**Supplied text:**
★ ★ ★ ★
Sooner or later, everyone starts asking the question, "Why is the mainstream media reporting this? This isn't news!" or "Hey! the mainstream media is trying to distract us from important stories. They're *gasp* FAKE NEWS!" In essence, we start saying, "I can't believe CNN/New York Times/Washington Post put this dead mouse on my sofa!"

Uh...NYT didn't put that there. Your friends did. And you did. You are the one who decided a below-the-fold story was more interesting and more important than an above-the-fold story. The journalists did their job, and you undid it! 

We need to come to terms with the fact that news doesn't work the way it used to. In the age of social media, we are all journalists. We all make editorial decisions about what's important enough to share, and what isn't. We can't blame the "mainstream media" for bad journalistic choices when we are the ones who have made those bad choices.

Let's resurrect the concept of a page-eight story. Share thoughtful, important stories on social media, and let the below-the-fold stories be a special treat for those people who actually chew their way through the steak and potatoes of the above-the-fold news. Because the page-eight story wasn't intended to be a dead mouse; it was supposed to be a dessert for the faithful few who eat their supper. Be wise about how often you share those stories, remembering that you too are a journalist.

The choice is up to us. The newspapers have always reported page-eight stories, and they're not going to stop just because we've stopped recognizing the difference between the important and the trivial. Be a good journalist in the age of social media.
★ ★ ★ ★
**Data supplied:**
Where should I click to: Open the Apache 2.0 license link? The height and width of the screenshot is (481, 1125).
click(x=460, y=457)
★ ★ ★ ★
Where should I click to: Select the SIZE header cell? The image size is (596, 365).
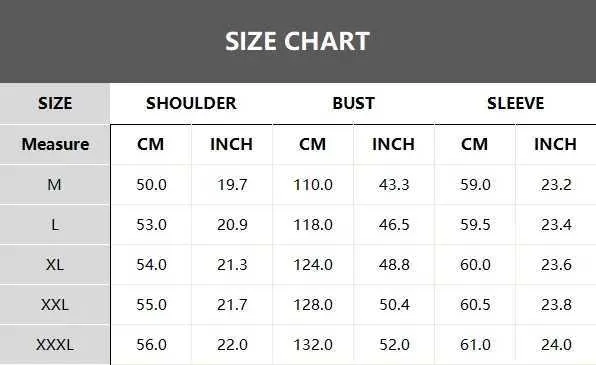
★ ★ ★ ★
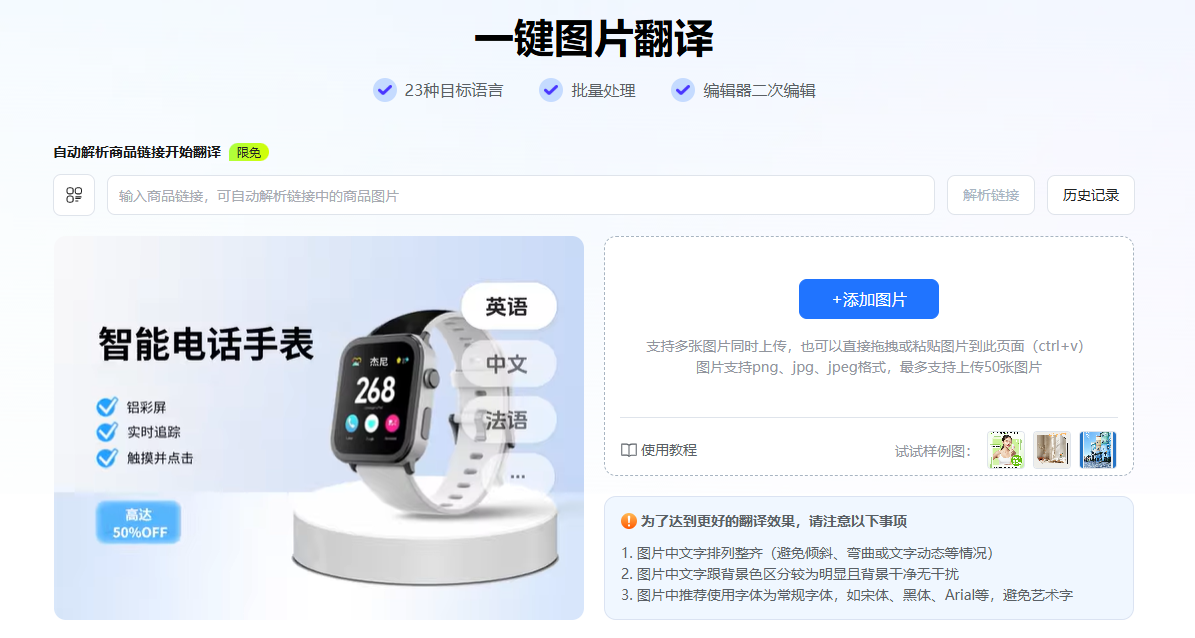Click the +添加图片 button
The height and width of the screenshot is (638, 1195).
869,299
★ ★ ★ ★
**Written instruction 1:** In the essay on sharing news, what does the writer say the page-eight story was supposed to be?
**Written instruction 2:** Reproduce the essay on sharing news from "Uh...NYT didn't put" to "those bad choices.", word for word.

**Worked solution 1:** A dessert for the faithful few who eat their supper.

**Worked solution 2:**
Uh...NYT didn't put that there. Your friends did. And you did. You are the one who decided a below-the-fold story was more interesting and more important than an above-the-fold story. The journalists did their job, and you undid it! 

We need to come to terms with the fact that news doesn't work the way it used to. In the age of social media, we are all journalists. We all make editorial decisions about what's important enough to share, and what isn't. We can't blame the "mainstream media" for bad journalistic choices when we are the ones who have made those bad choices.